Wednesday, July 02, 2008

The knock on the door

Not 5 minutes after all the relatives went to bed last night (and no, there was no teeth cleaning or peeing - again), there was a knock on the door. I'm a tad wary of people knocking on the door after dark, and especially after 10pm, but heh, as I'm never one to pass up a good opportunity to find out what's going on in the world, I answered. At least I was still up and dressed, unlike last time there was a night time visitor.

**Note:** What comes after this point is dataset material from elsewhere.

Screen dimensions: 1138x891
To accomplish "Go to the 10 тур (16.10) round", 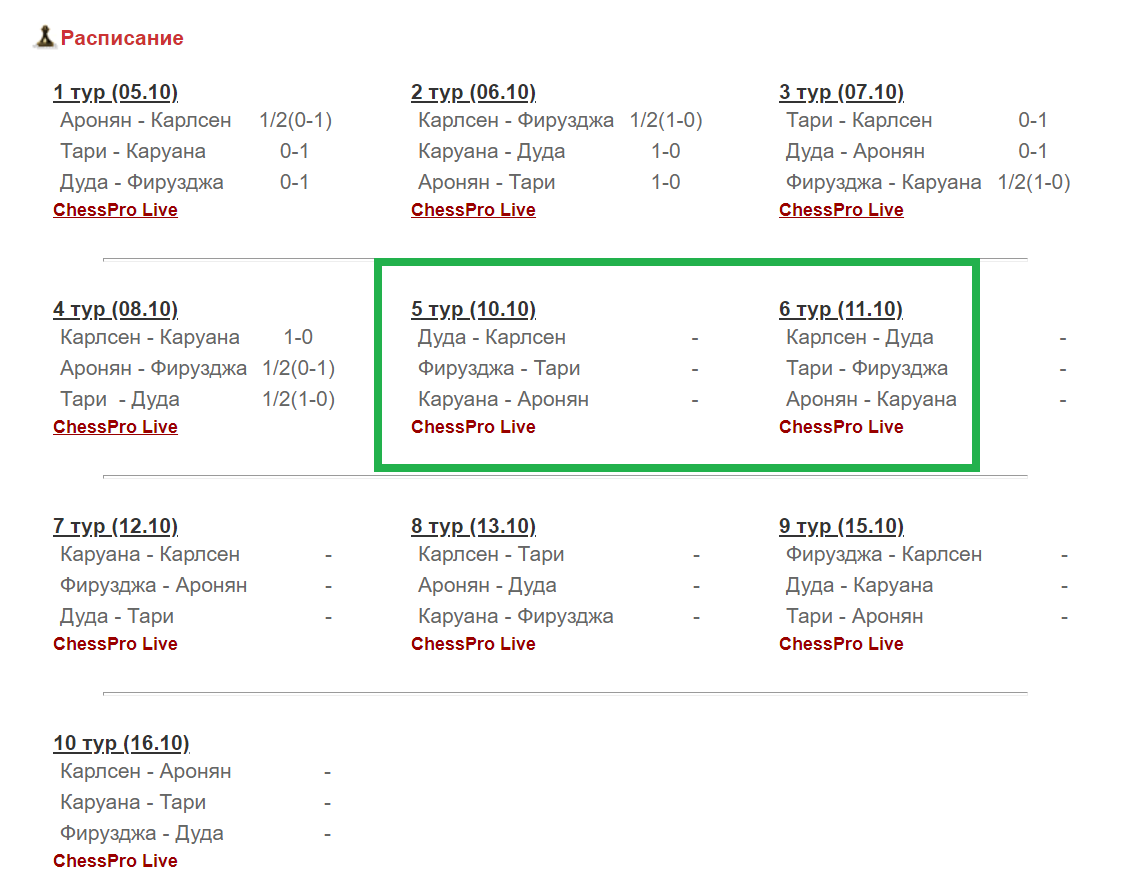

So this guy is standing there, telling me how he's staying at and fixing up the house two doors up, he's a carpenter, and he left his wallet on another job site which is all locked up and he really needs to borrow $10. I mean, the guy launched into this freaky long-ass story about how the wallet is in his toolbox which is locked in the other site, and Alan, who is two streets away isn't in. [Like I was supposed to know who the fuck Alan is.] And I must recognize his car, and he's friends with the gay guys that live in the house, and they asked him to get the house ready to sell. You know, the big one with the bamboo in the front yard. And then how he'd been to two other neighbors to ask to borrow money and they'd turned him down, and one guy came to the door with a gun behind his back. [Hmm, thinks Sarah, why didn't I think of getting a gun, although I have a panic button right next to the front door so I always figure I'll hit that if anything goes awry.] And he can go to Winn Dixie and get some milk, bread and eggs, and he only needs $10 and I can keep his watch as collateral, or his drivers license, and he's a good, honest guy, and blahblahblah. Honestly, I think he was slightly drunk. Or else completely insane. Or just panicked and hungry and not knowing where to turn.

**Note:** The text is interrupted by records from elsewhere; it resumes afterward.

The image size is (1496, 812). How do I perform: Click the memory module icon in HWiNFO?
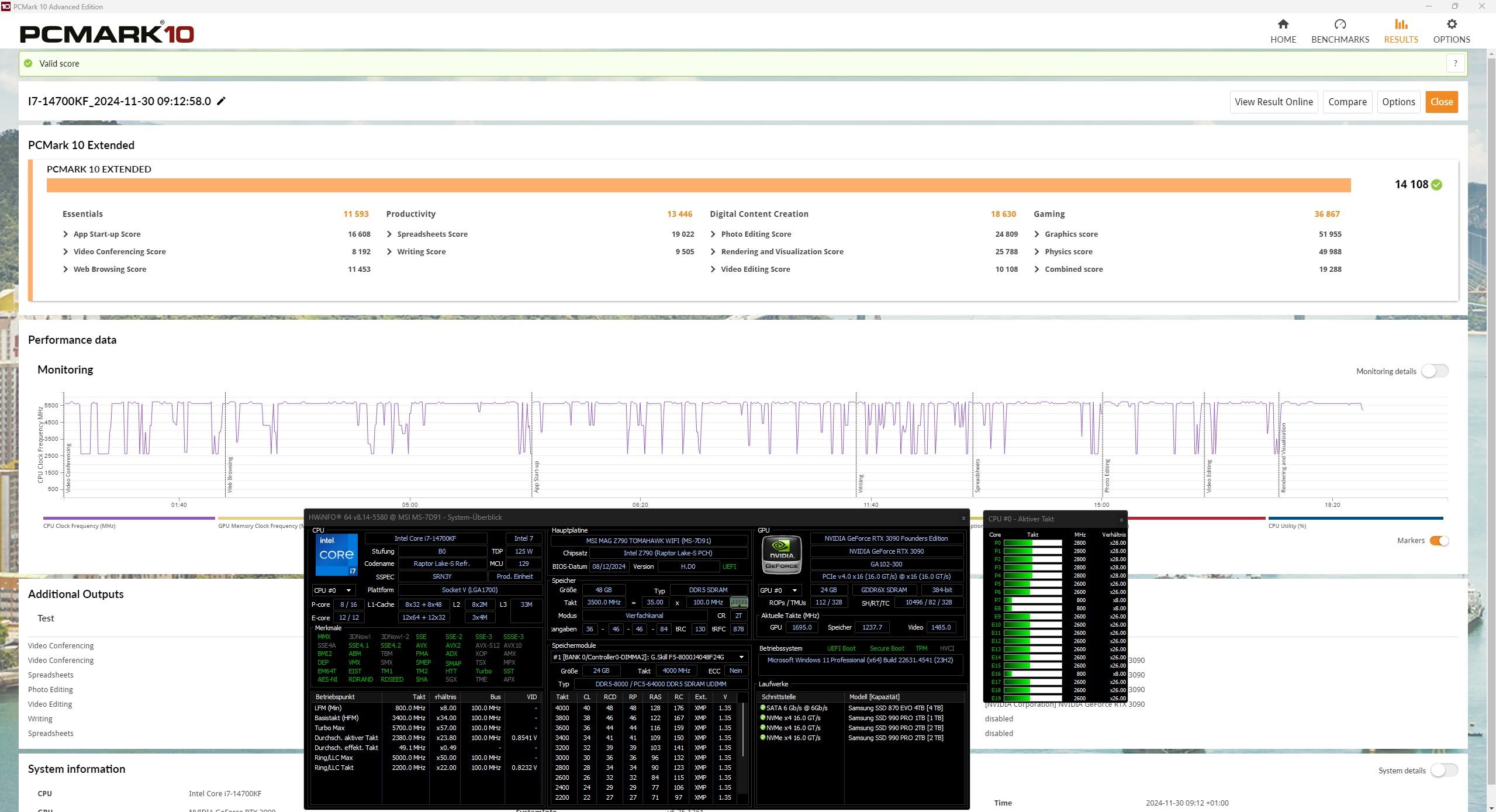(x=739, y=602)
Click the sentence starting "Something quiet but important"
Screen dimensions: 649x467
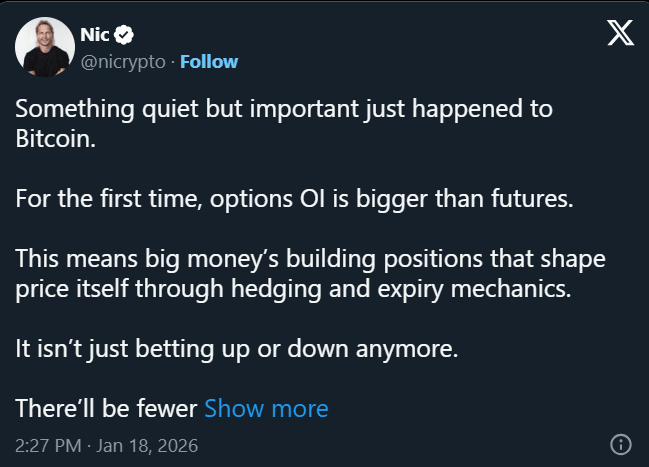284,109
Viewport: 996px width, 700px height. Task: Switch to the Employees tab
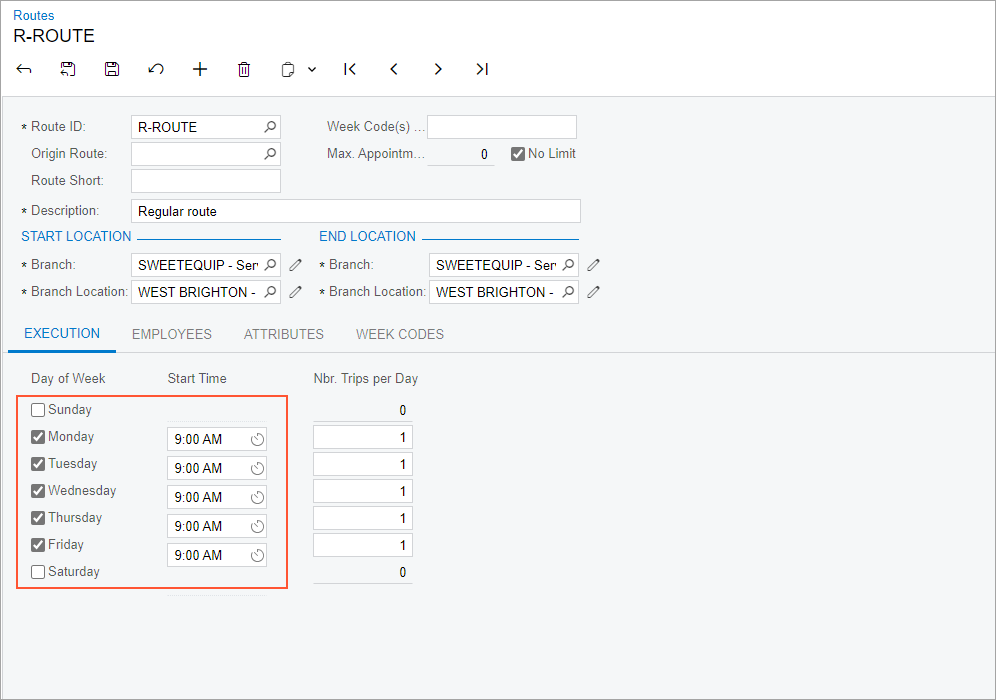(172, 334)
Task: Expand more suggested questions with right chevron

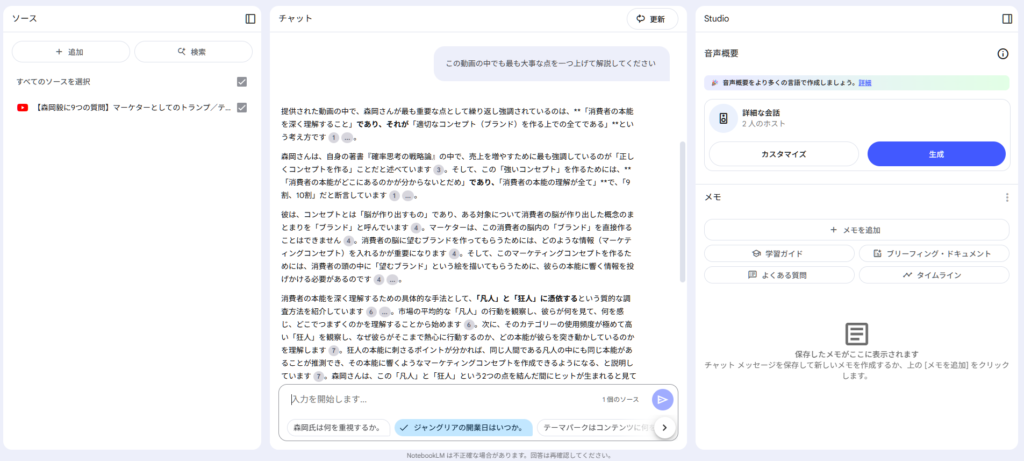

Well, after that song and dance, what could I do? I figured if the guy had the need or just plain chutzpah to knock on a strangers door after 10pm at night, he clearly needed $10 more than me. So I gave it to him. He thanked me effusively, blessed me several times and promised faithfully to pay me back. Yes, you may call me a sucker. But I have no expectations of getting the money back at all, and am perfectly prepared for him to spend it all on booze or drugs, so if I have no expectations of it really being a loan, am I truly being suckered in? Maybe it was just the payment for the entertainment of his story. Haha. Well, we'll see if it comes back again or not.

Tuesday, July 01, 2008

Observing other people

So, my cousin will say that he is going to bed. And then appears to just...go to bed. No peeing, no teeth cleaning, no face washing. Nothing. Says nighty-night and then off he goes. I mean, OK, so he's a guy, and he's recently separated from his wife, and he's on vacation, so maybe the no teeth cleaning/washing thing is just a rebellion against social hygiene norms. Maybe he is just taking advantage of the opportunity to be a slob. Or maybe he is actually doing it, but I am not noticing (kind of hard in my house, as it's very small, but hey, I guess it's not beyond the bounds of possibilities).

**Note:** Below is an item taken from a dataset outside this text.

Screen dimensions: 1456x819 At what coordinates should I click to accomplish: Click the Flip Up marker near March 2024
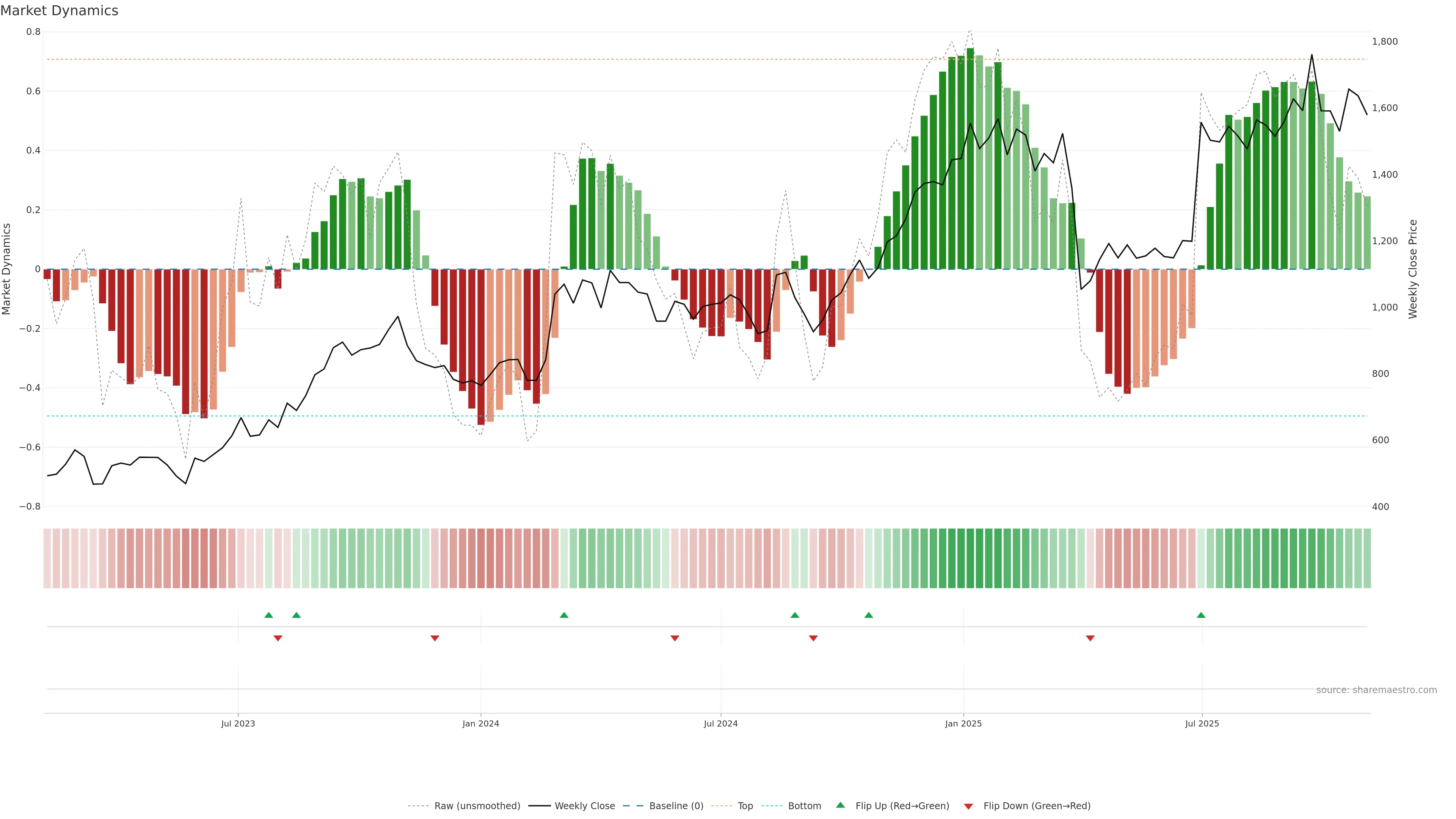(563, 615)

But how on earth can you go to bed without peeing?

It's just not possible! I have to pee right before I go to bed. And even if I do my pre-bed pee, and then get distracted into doing something else, like scooping kitty poop or turning the dishwasher on, most of the time, I have to go and pee again, even if it's going to be just a few drops. It's I suppose mostly in my mind, but I cannot get to sleep if I haven't emptied my bladder recently.

Is my cousin an aberration or am I? Was I just mercilessly trained by my mother to avoid peeing accidents and now it's so ingrained my brain just won't let me turn off without going through the rituals? Am I weird? I like to think that he's the weird one. He must have a bladder of steel, or something.